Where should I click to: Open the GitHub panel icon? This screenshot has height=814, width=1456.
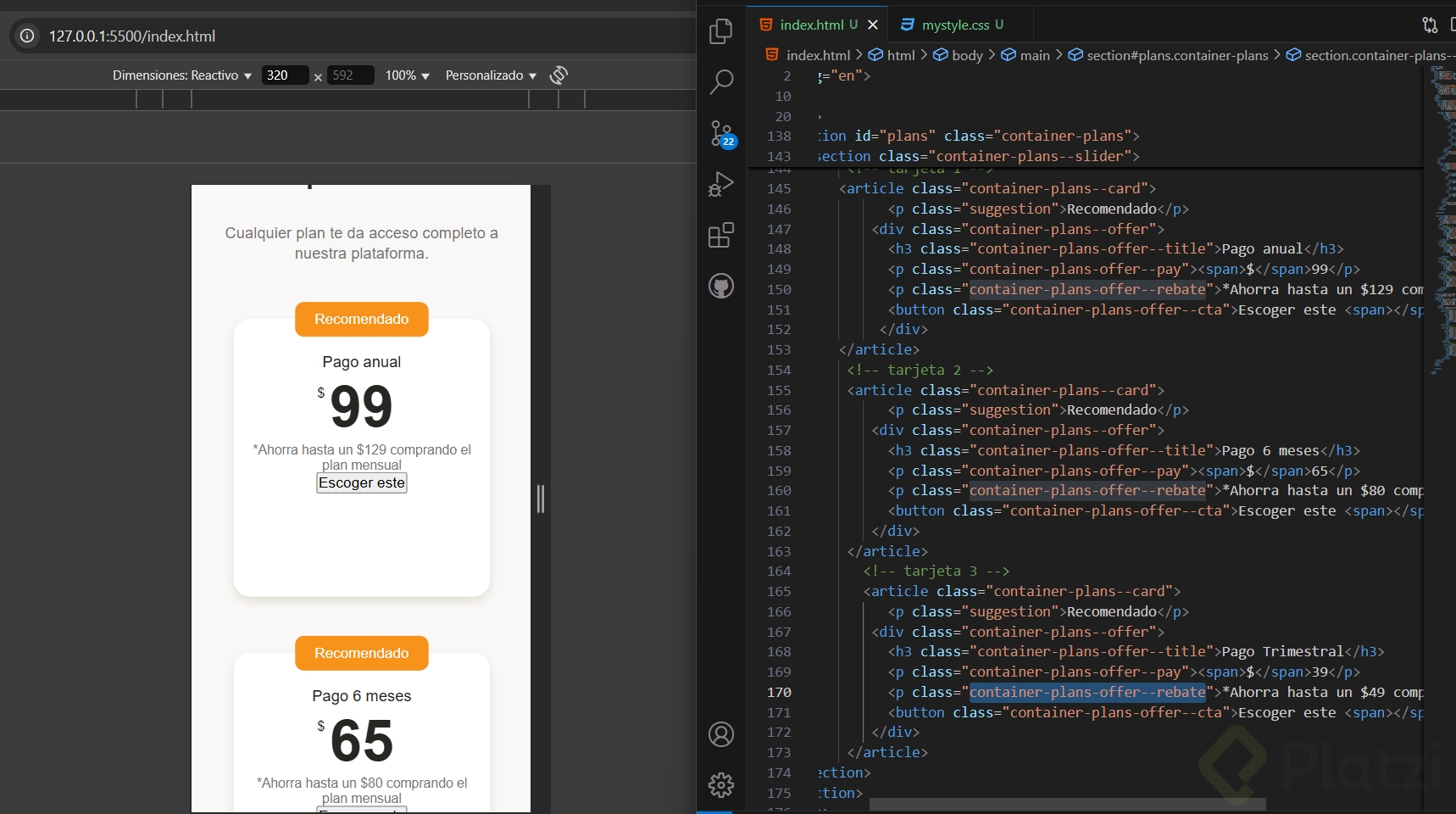coord(720,286)
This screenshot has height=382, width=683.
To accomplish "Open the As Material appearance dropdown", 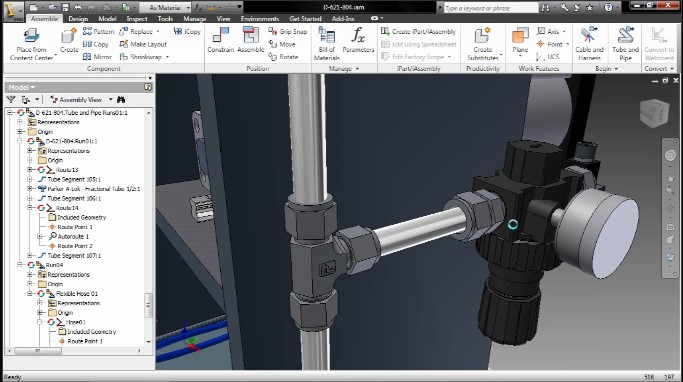I will pos(165,7).
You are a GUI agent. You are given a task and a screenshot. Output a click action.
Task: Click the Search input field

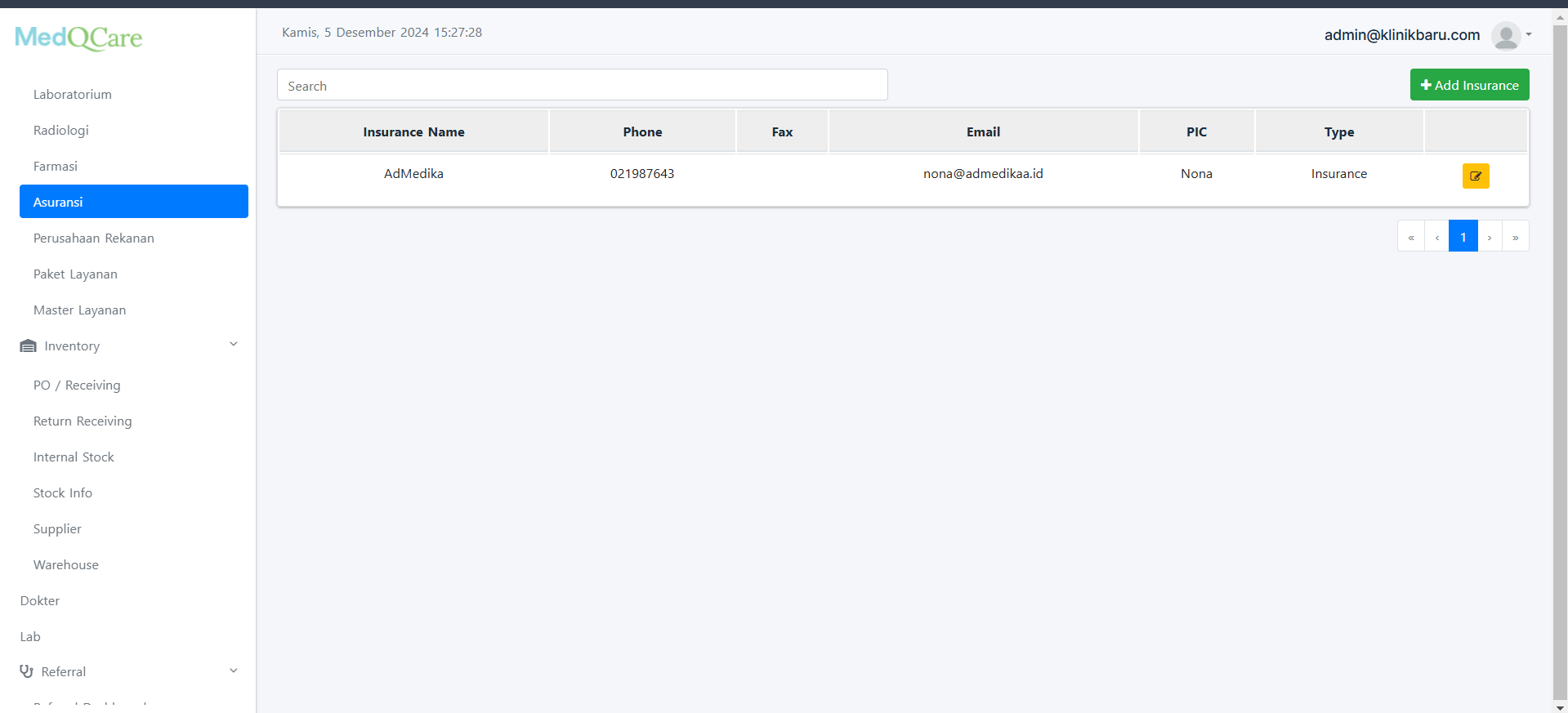[x=582, y=86]
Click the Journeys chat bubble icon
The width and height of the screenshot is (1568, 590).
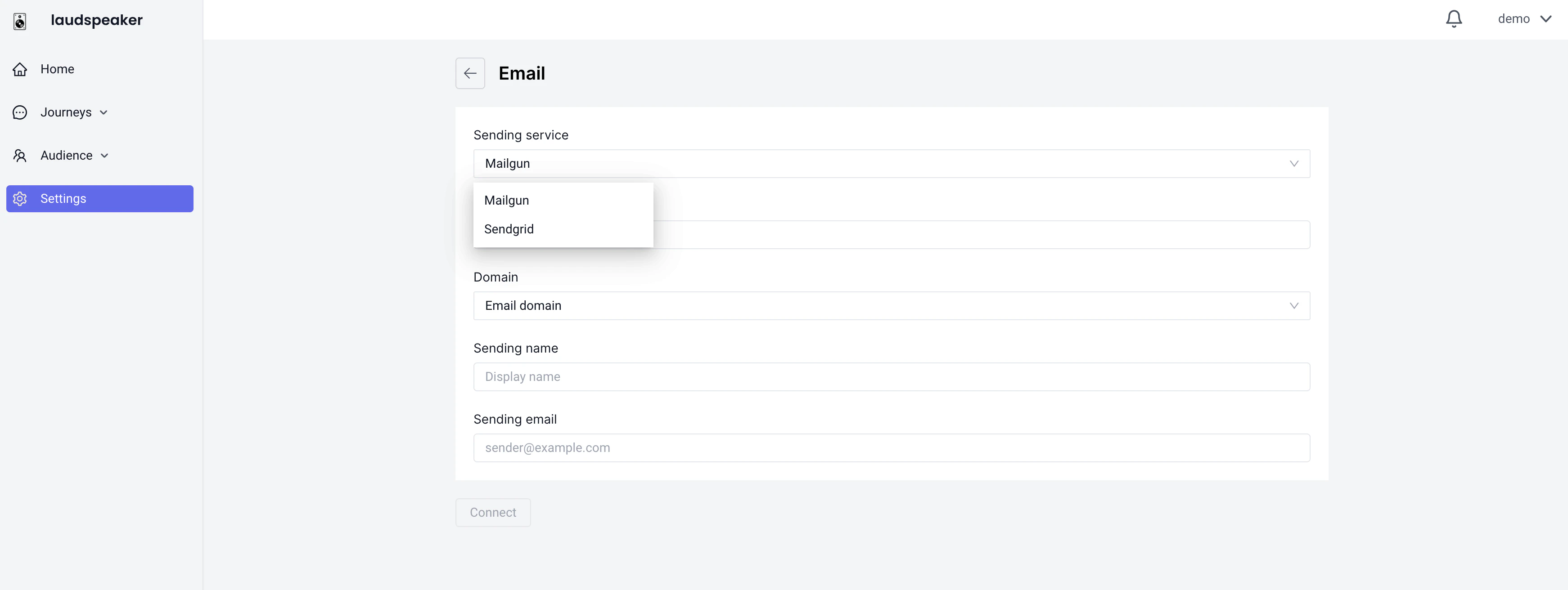click(x=20, y=112)
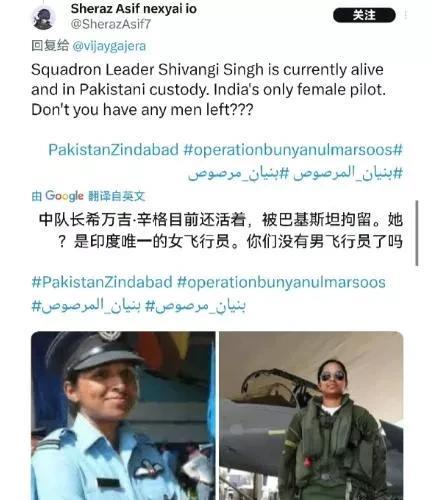This screenshot has width=433, height=500.
Task: Open #بنيان_مرصوص hashtag in the original tweet
Action: [238, 173]
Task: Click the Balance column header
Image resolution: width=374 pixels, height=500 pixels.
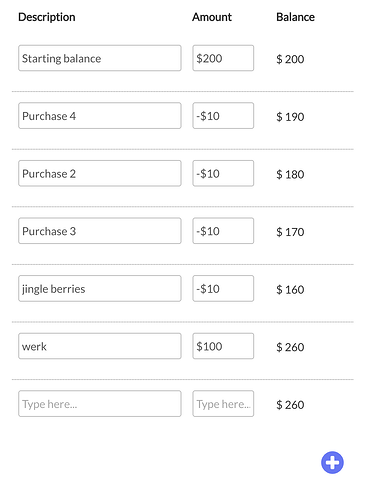Action: (295, 17)
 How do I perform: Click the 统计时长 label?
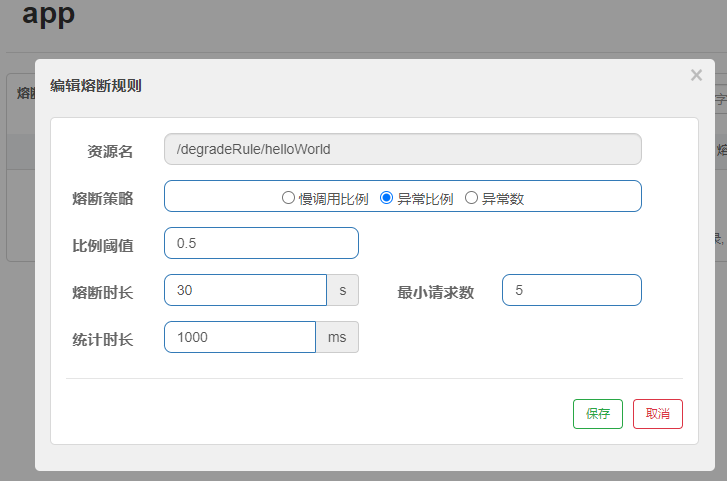[x=103, y=339]
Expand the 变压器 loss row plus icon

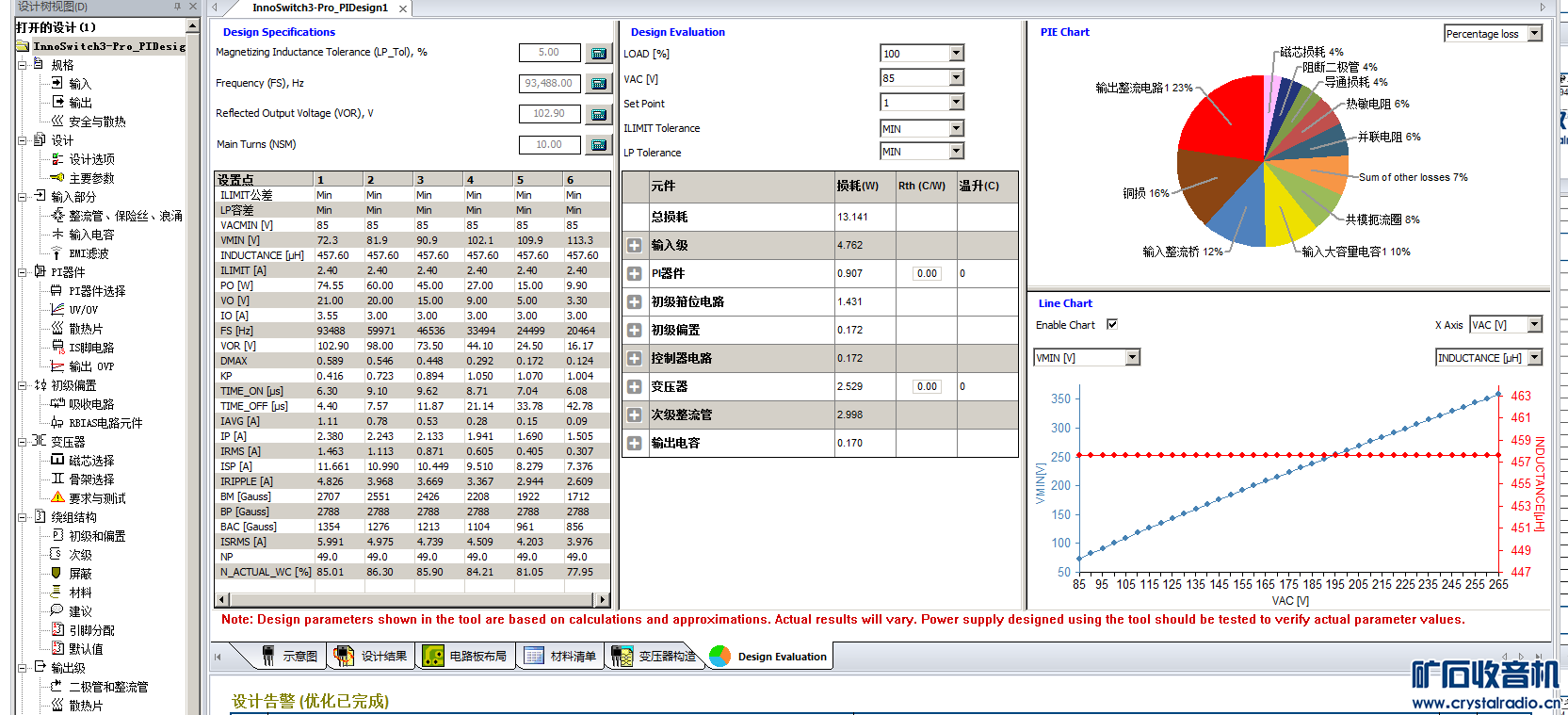click(x=635, y=386)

━━━━

### Aim of the task
Pictures must be left out. Repeat exactly the lines from the one containing "How do I perform: Click the 统计时长 label?" through the final line of the data.

### Written reply
 How do I perform: Click the 统计时长 label?
[x=103, y=339]
Expand the 变压器 loss row plus icon

click(x=635, y=386)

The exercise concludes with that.